4.7 Percent Fewer Homes Built in U.S. in September
In September, new home construction in the U.S. dropped 4.7 percent from the previous month. With the exception of the West, most areas in the nation experienced the decline. Construction in the Midwest dropped 20.2 percent, while the South saw a decline of 9.3 percent and the Northeast experienced a drop of 9.2 percent. Residential construction rose in the West, however, at 15.7 percent.
The September drop in home construction was the greatest decline in the past six months and included both single-family home building, which dropped 4.6 percent, and apartment construction, which declined 5.1 percent. The last sharp decline of residential building occurred in March, when the industry saw a 7.7 percent drop. The latest number is far below that for the peak prior to the 2006 housing bubble burst.
According to the Department of Commerce, the current seasonally-adjusted annual rate of construction is 1.13 million units.
Despite the damage caused by Hurricanes Harvey and Irma, new construction in August fell only 0.2 percent and was affected little by the storms. Factors that did contribute to the drop in home construction included the rising cost of building materials and land and the shortage of skilled labor.
Possibly indicative of future construction activity, applications for building permits fell 4.5 percent in September, putting the annual rate at 1.22 million units. Applications for permits for single-family homes rose 2.4 percent, while those for apartments dramatically fell 16.1 percent.
There is optimism among economists, however, that there will be a future rise in new construction. In spite of the sharp drop during the past six months, new home construction remains over 6 percent above that of last year. In addition, the steady drop in unemployment brings hope that more homes will be built and sold. Buyers are also hurrying to close deals in anticipation of increasing mortgage rates. On the down side, the shortage of available homes and the resulting higher prices present an affordability problem for potential buyers.
An October National Association of Home Builders/Wells Fargo survey indicated a 4-point rise in the home builder optimism index to 68, which is the highest in 5 months.
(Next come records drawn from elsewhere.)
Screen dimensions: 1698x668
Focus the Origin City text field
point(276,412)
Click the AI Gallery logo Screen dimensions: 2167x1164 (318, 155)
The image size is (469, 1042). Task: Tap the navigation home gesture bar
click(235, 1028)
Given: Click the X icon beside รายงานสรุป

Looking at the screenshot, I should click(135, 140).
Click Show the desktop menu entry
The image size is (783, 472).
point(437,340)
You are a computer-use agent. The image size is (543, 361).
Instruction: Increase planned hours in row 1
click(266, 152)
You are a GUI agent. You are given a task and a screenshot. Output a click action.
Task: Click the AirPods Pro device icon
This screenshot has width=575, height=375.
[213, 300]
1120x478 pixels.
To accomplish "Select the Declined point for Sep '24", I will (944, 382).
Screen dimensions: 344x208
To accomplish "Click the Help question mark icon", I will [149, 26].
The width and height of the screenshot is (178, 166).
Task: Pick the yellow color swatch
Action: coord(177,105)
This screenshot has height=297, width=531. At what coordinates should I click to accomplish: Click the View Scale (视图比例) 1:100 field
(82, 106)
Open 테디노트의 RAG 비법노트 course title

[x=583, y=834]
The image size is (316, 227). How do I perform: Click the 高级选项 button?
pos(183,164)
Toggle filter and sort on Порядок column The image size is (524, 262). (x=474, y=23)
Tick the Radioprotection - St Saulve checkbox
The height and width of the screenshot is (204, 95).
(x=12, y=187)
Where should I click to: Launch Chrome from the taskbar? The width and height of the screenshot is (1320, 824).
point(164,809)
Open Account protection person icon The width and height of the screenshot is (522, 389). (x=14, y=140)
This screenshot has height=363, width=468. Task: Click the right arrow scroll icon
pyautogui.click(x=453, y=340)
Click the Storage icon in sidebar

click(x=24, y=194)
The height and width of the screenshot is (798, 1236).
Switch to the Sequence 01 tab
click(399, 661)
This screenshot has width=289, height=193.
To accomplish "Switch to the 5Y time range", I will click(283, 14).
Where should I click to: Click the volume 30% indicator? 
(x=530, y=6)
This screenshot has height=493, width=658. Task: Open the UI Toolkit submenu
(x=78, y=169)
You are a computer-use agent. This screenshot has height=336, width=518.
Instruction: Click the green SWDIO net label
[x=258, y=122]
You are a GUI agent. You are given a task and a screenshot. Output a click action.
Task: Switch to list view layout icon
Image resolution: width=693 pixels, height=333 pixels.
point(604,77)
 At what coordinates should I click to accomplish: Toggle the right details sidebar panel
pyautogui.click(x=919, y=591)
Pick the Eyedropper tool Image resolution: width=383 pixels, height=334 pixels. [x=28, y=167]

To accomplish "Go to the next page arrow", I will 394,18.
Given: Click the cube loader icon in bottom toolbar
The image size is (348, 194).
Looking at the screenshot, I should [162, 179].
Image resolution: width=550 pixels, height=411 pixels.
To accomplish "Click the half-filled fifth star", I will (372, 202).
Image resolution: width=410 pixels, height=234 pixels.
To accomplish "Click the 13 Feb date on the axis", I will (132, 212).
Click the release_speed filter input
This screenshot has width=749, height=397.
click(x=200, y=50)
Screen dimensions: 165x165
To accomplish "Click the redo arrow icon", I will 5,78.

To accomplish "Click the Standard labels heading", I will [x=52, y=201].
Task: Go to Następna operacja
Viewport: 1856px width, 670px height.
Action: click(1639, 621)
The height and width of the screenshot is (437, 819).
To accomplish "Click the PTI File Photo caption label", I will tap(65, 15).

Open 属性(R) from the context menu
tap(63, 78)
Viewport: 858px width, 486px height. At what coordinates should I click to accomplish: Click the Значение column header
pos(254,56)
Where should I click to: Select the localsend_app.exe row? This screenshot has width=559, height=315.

An index above 50 means a majority of home builders expressed optimism.
Despite a healthy U.S. stock market, the PHLX index, which includes housing stocks, remains flat. Shares in D.R. Horton, the largest U.S. home builder, fell 0.4 percent in September.
Because the investment in home building saw its steepest decline in almost seven years, housing dropped 0.3 percent from the nation's GDP during the second quarter of 2017.
Experts predict a strong 2018 for the U.S. housing market. Because the population continues to age, demand for housing will remain stagnant, and fewer homes on the market will result in higher prices. The older population feels less pressure to refinance; and in turn, this helps the economy because they use their home equity to purchase other goods.
There are several reasons, however, why potential home owners could be willing to purchase property. These include:
- Millennials need homes for their families, and sizes of single-family homes are decreasing to accommodate the entry-level-market consumer. This downsizing is consistent with past post-recession trends in which buyers continued to tighten their budgets.
- Rental prices are high.
- The economy is trending positive.
- Foreigners are investing in U.S. property.
- Real estate is less risky than such other investments as stocks or bonds.
- Trends in home design include energy-efficient windows, insulation and lighting and programmable digital thermostats that appeal to home owners who are concerned about high energy costs.
Some factors that may potentially affect the future U.S. housing market include:
- There's a low risk of a housing crash in most areas.
- Because wages are increasing, more millennials are interested in purchasing real estate.
- President Trump's tax policy is positive for business, and the administration's focus on deregulation takes some of the burden off businesses. Following the longest positive business cycle in the nation's history, the economy continues to grow. There are currently no indications that high inflation will return.
- Shortages in labor result in higher incomes and production costs.